Si así sucede, es porque el autor muestra que la promesa zoográfica de que Derrida animalizaría la historia de la filosofía se convierte de inmediato en una historia de la filosofía a la que Derrida ingresó a caballo de la zoografía. Rodríguez –en cambio- prefiere comportarse por medio de su escritura como el piojo que succiona, chupa, tironea y reconfigura. Lo hace respecto de los problemas demarcados con tanta precisión por el filósofo al que admira: es su animalejo, un animalejo que come intercalando. Aplicado al campo de la exposición o la escritura, la intercalación es un paréntesis, lo que de algún modo explica que en este libro los paréntesis proliferen por montones. Cantos Cabríos debe ser el libro con más paréntesis que he leído en toda mi vida, pero esto es porque los paréntesis y los parásitos comparten justamente una actividad: la de ponerse aparte estando completamente adentro.

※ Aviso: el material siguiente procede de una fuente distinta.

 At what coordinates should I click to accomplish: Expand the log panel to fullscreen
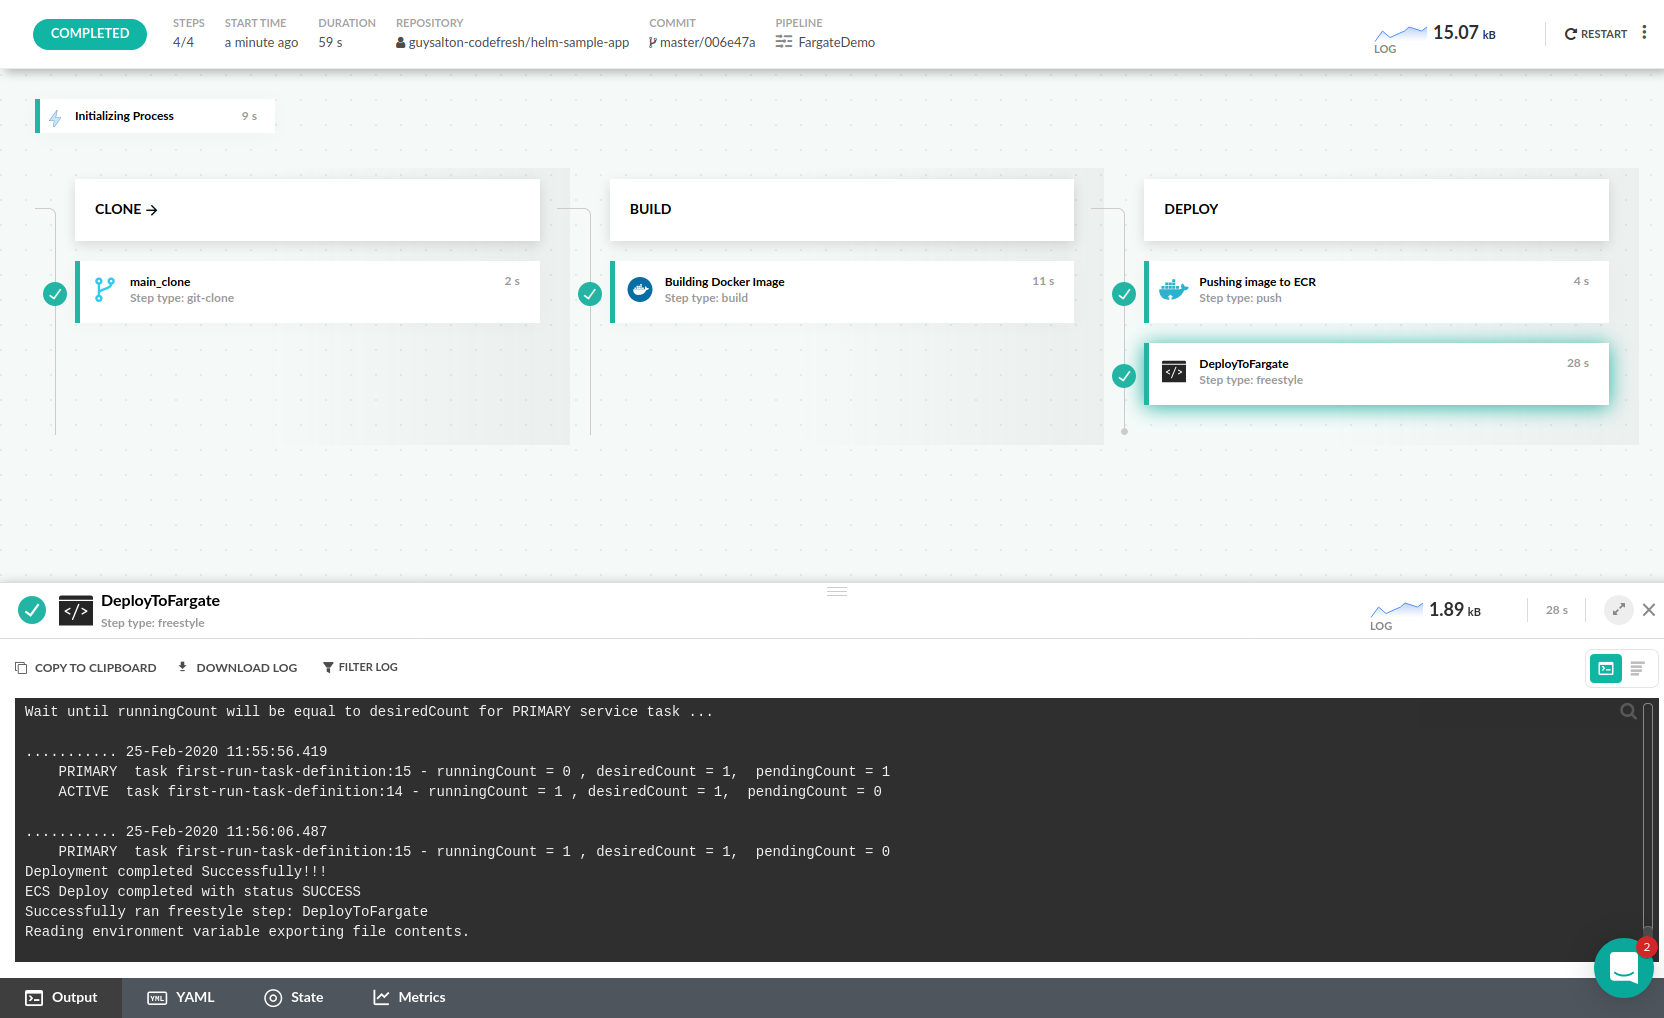[1618, 610]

Es cierto que los parásitos remiten a los nutrientes ahí donde los paréntesis remiten a las tesis, a la posición. Pero precisamente: la posición de Rodríguez respecto de Derrida es la de quien se desparrama por todos los lugares, la del heterótrofo sagaz que alza la mirada para moverse por la estepa del pensamiento a una velocidad imparable. Un burro ligero, una liebre pensativa, un pequeño erizo que ve en las citas animales sueltos que pastan a un costado de las autopistas por las que pasan a gran velocidad las teorías consumadas o las tímidas exégesis. Por eso este libro da por momentos la impresión de atisbar ahí, en el corazón de esas autopistas, demasiada señalética, mientras que al costado ve crecer la hierba fresca, el pasto húmedo, las colinas que imponen un desvío. Es un libro que tiene hambre, que quiere comer, que quiere admirar marchándose con los animales que pastorean a un lado de todos los caminos. Había nacido para andar a lomo de esos animales, pero al final se fue con ellos, se animalizó con ellos, se hizo animal que piensa regalándole al soberano esta diferencia. Es la diferencia por medio de la cual el animal como pensamiento le responde a un cierto modo de escribir la filosofía.